Current through Rules and Regulations filed through March 20, 2024
(1) No exemption under Section
10-5-11(14) of the Act, the Georgia ULOE or the Invest
Georgia Exemption shall be available for any Offering if the issuer; any
predecessor of the issuer; any affiliate of the issuer; any member of the board
of directors, officer, general partner, limited liability company manager or
managing member of the issuer; or any person that has been or will be paid
(directly or indirectly) remuneration for solicitation of purchasers in
connection with such sale of securities pursuant to the Offering:
(a) Has filed a registration statement which
is the subject of any pending proceeding or examination under Section 8 of the
Securities Act of 1933, or has been the subject of any refusal order or stop
order thereunder within five (5) years prior to the Offering;
(b) Is subject to any pending proceeding
under SEC Rule 258 promulgated under the Securities Act of 1933, or any similar
section adopted under Section 3(b) of the Securities Act of 1933, or to an
order entered thereunder within five (5) years prior to the Offering;
(c) Has been convicted within five (5) years
prior to the Offering of any felony or misdemeanor in connection with the
purchase or sale of any security or involving the making of any false filing
related to the offer or sale of any security;
(d) Is subject to any order, judgment, or
decree of any court of competent jurisdiction or regulatory authority
(including non-U.S. regulatory authorities) temporarily or preliminarily
restraining or enjoining, or is subject to any order, judgment or decree of any
court of competent jurisdiction or regulatory authority entered within five (5)
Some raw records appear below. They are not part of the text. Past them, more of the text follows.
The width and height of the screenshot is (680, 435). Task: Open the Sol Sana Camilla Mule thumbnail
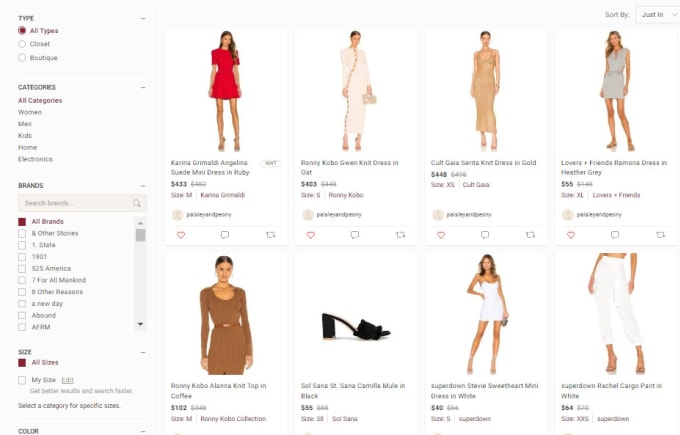point(356,315)
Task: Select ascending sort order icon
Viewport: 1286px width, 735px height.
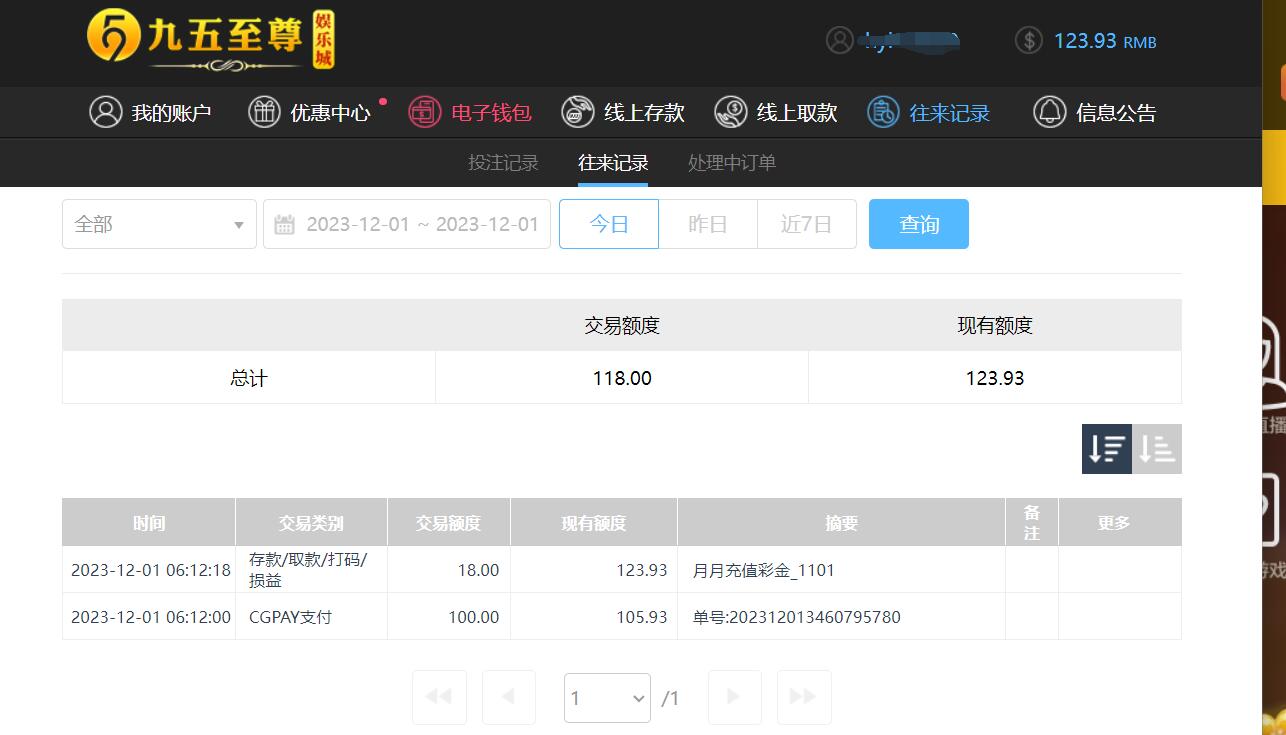Action: tap(1157, 449)
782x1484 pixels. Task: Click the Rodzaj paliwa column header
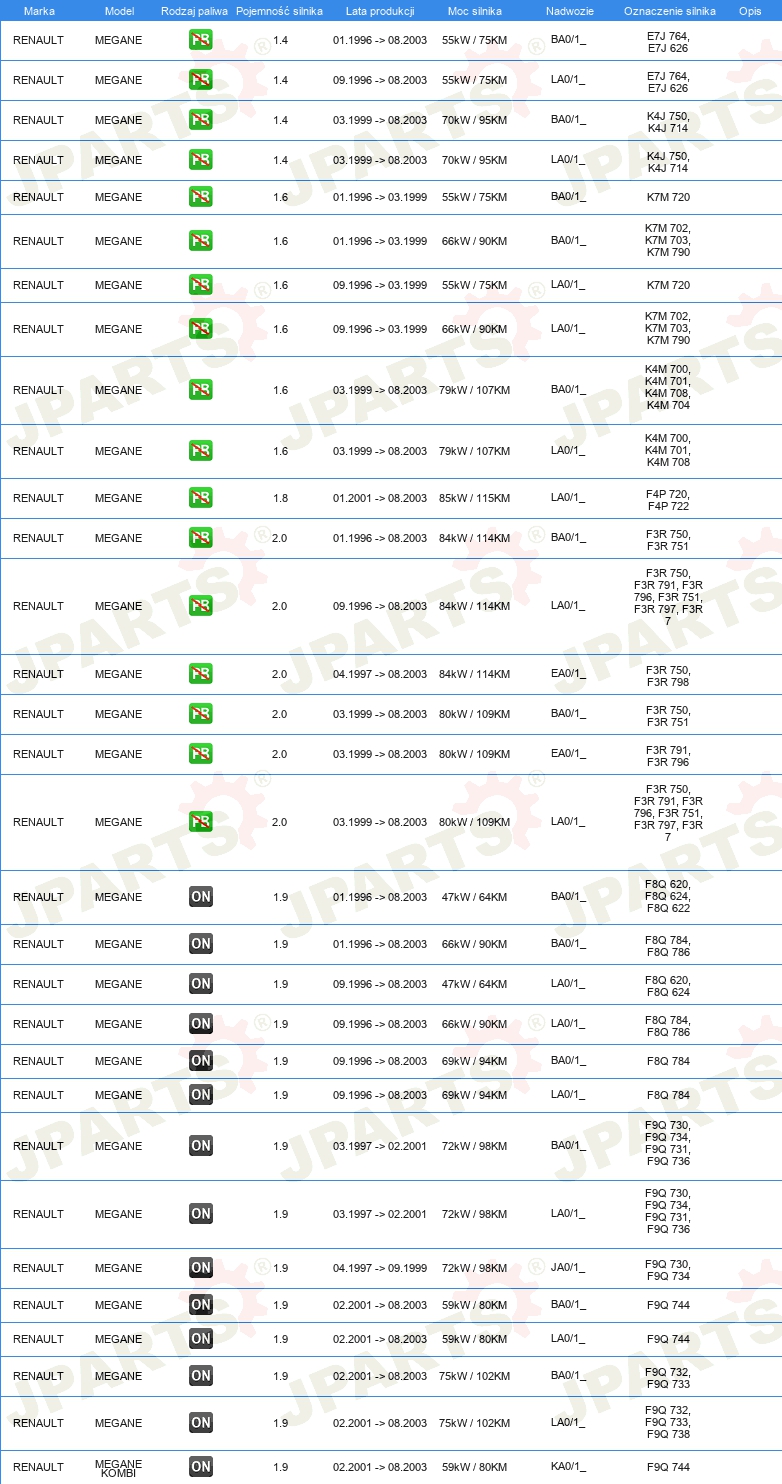tap(195, 11)
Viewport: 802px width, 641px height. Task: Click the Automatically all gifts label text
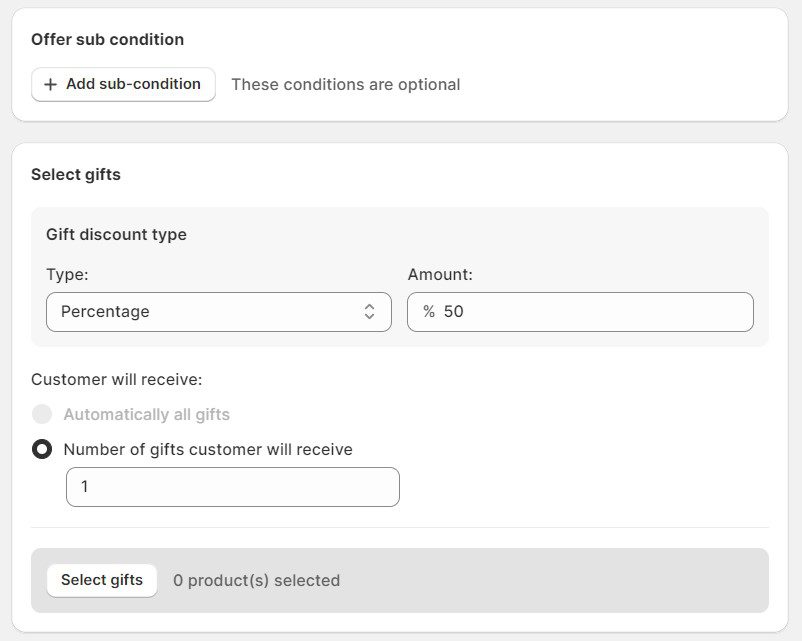[146, 414]
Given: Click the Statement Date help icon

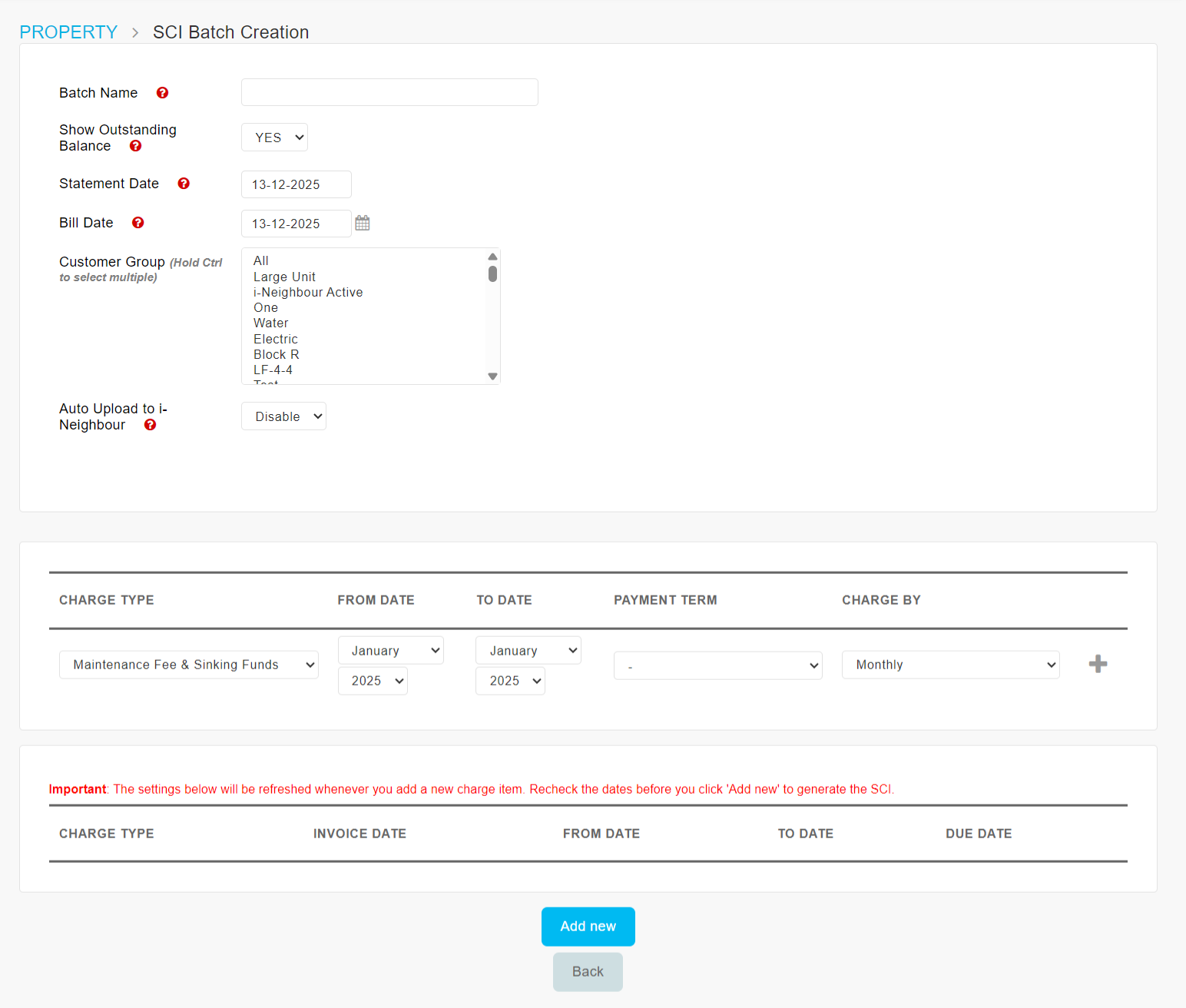Looking at the screenshot, I should (184, 184).
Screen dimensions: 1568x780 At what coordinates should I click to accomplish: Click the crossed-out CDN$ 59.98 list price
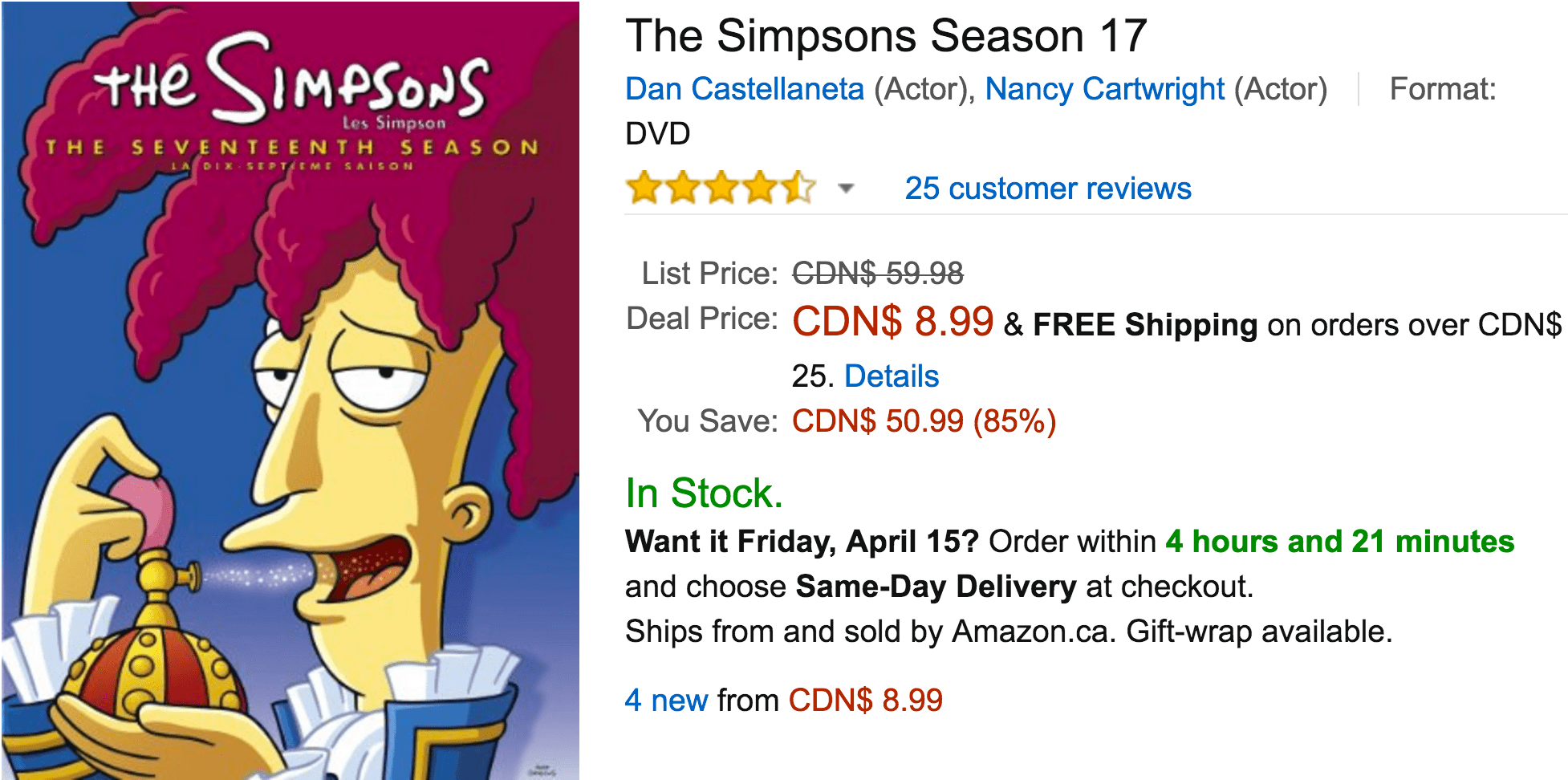click(878, 274)
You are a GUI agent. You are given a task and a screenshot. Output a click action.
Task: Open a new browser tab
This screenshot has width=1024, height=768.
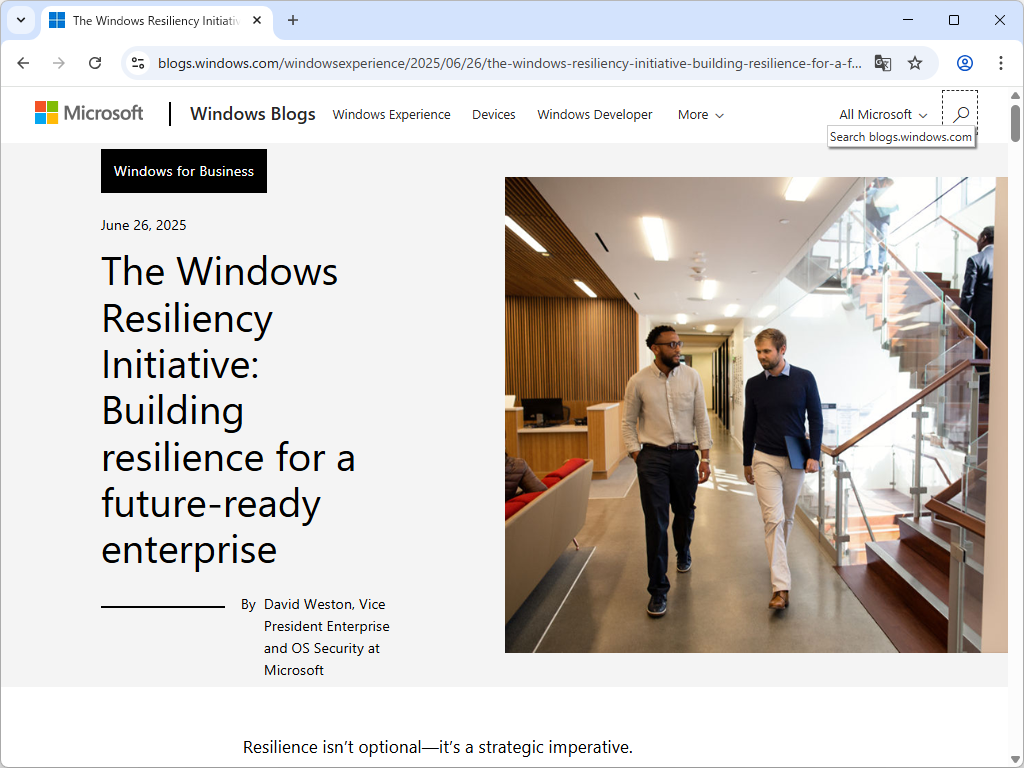290,20
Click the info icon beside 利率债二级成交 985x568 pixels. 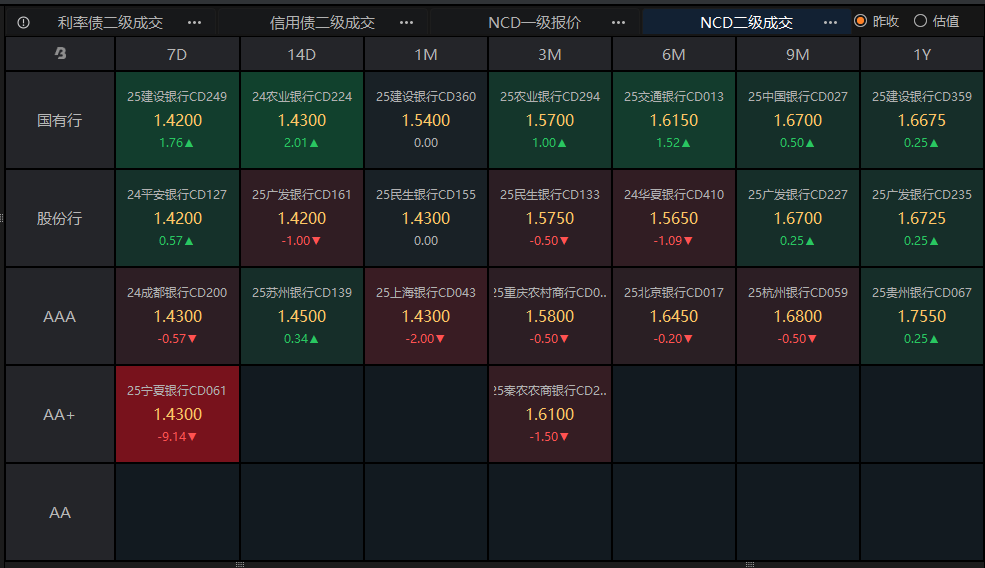tap(23, 22)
years prior to the Offering permanently restraining or enjoining, such person
from engaging in or continuing any conduct or practice in connection with the
purchase or sale of any security or involving the making of any false filing
related to the offer or sale of any security; or
(e) Is subject to a United States Postal
Service false representation order entered under §
39 U.S.C. 3005 within five (5) years prior to the
Offering, or is subject to a temporary restraining order or preliminary
injunction entered under §
39 U.S.C. 3007 with respect to conduct alleged to have
violated §
39 U.S.C. 3005.
(2) Paragraph (1) of this section shall not
apply:
(a) Upon a showing of good cause and
without prejudice to any other action by the Commissioner, if the Commissioner
determines that it is not necessary under the circumstances that an exemption
be denied; and
(b) If the issuer
establishes that it did not know, and in the exercise of reasonable care could
not have known, that a disqualification existed under paragraph (1) of this
section. An issuer will not be able to establish that it has exercised
reasonable care unless it has made factual inquiry into whether any
disqualifications exist. The nature and scope of the requisite inquiry will
vary based on the circumstances of the issuer and the other offering
participants.
(3) This
Rule shall apply to all Offerings in which any sale is made within, or to any
person in, the State of Georgia on or after the thirtieth
(30th) day following the date of adoption
hereof.
(4) For purposes of
paragraph (a) of this Section, events relating to any Affiliate Of the issuer
that occurred before the affiliation arose will not be considered disqualifying
if the affiliated entity is not:
(a) In
control of the issuer; or
(b) Under
common control with the issuer by a third party that was in control of the
affiliated entity at the time of such events.
O.C.G.A. Secs.
10-5-3, 10-5-10, 10-5-11, 10-5-13, 10-5-70.